According to the liner notes, Robert Ross wanted to write a historical adventure that he could spin as a horror story. He choose Jack the Ripper, but everyone else vetoed that as overdone. So when the Doctor and Evelyn land unexpectedly in the dark, they’re not in 1888 London but 1828 West Port Scotland, where William Burke and William Hare (the audio calls them William and Billy) discovered that body snatching is much more lucrative when you can make all the corpses you want. To her horror, Evelyn discovers that the Doctor is relatively shameless in his urge to meet famous historical figures.

“You talk about Burke and Hare as if you’re looking forward to meeting them,” she protests. “But they’re criminals! Murderers!”
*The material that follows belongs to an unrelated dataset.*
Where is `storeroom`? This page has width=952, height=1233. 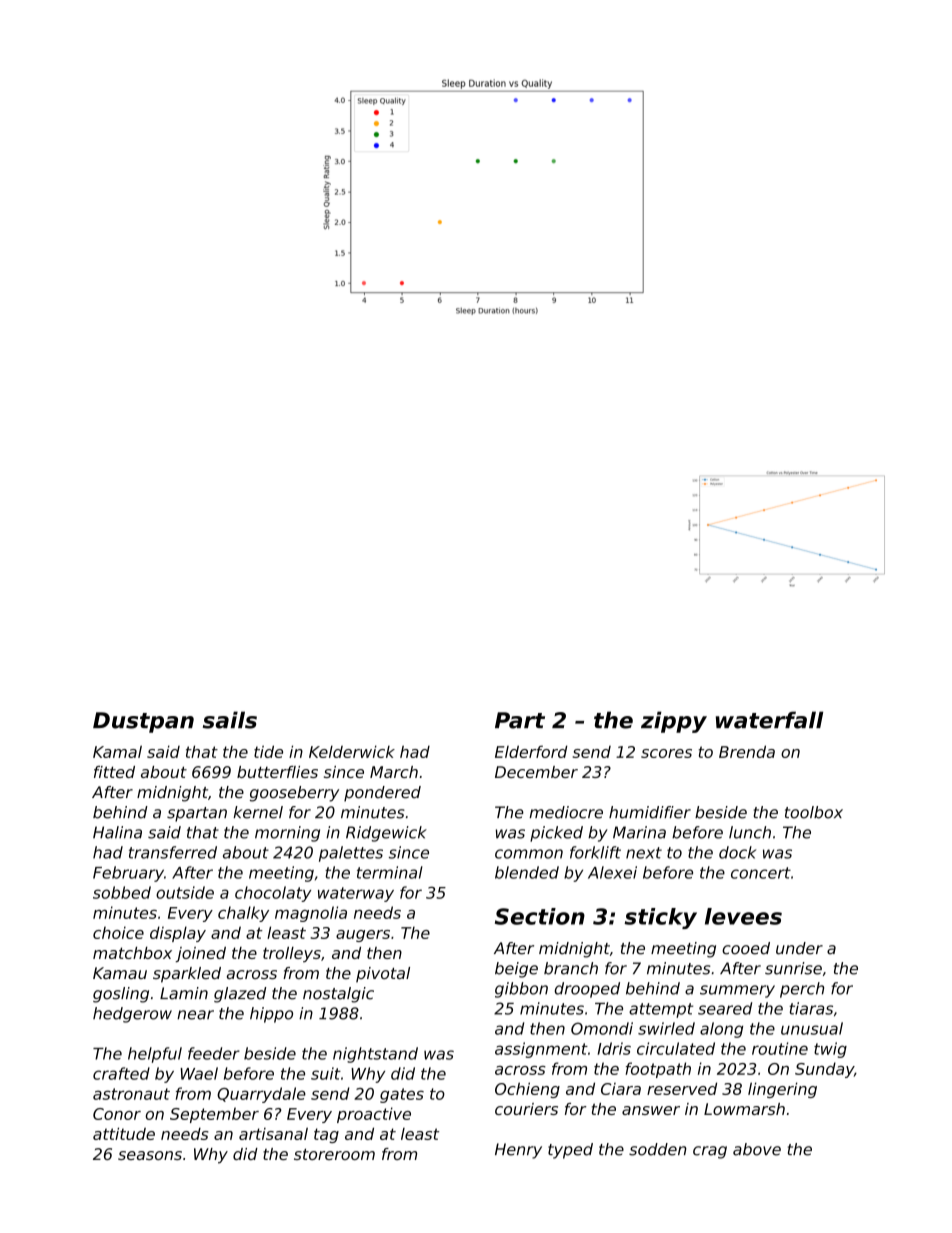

“Maybe not yet,” the Doctor defends. Or maybe not at all – people have been found dead all right, but they haven’t been used to advance medicine under the scalpel of Dr Knox. They’ve just been carted off by the baffled police. And more than that, Burke and Hare insist they don’t even know each other. Something’s gone wrong, and it’s up to the Doctor to get history back on track even if it means becoming an accessory to crime.

At release time, Sir Leslie Phillips was the most commercially famous name attached to the project, but if anyone at Big Finish had a crystal ball back in 2004, they wouldn’t have given David Tennant bottom billing. Phillips plays Dr. Knox, a man with more secrets than expected even for someone who was being supplied a series of still-warm corpses. Tennant plays Daft Jamie, one of the last Burke and Hare victims. History records Daft Jamie as being relatively popular and (with the benefit of modern hindsight) probably somewhat autistic. Here he’s a severely retarded outcast, and Tennant sounds convincingly like he’s about to dribble on himself. (Unfortunately, Medicinal Purposes was recorded before the launch of the CD Extras feature, so there is no interview with Tennant as himself, although the extremely completist fan will want to know that there are two small photos of him in the liner notes.)

People who aren’t buying it just for David Tennant will find that they have a solidly told story that fulfills Ross’s intent – it’s horrifying and it’s scary and it’s quite sad. But because it is a Who adventure, it also provides several extraterrestrial twists.

Medicinal Purposes (by Robert Ross; starring Colin Baker, Maggie Stables) was released by Big Finish Productions in August 2004.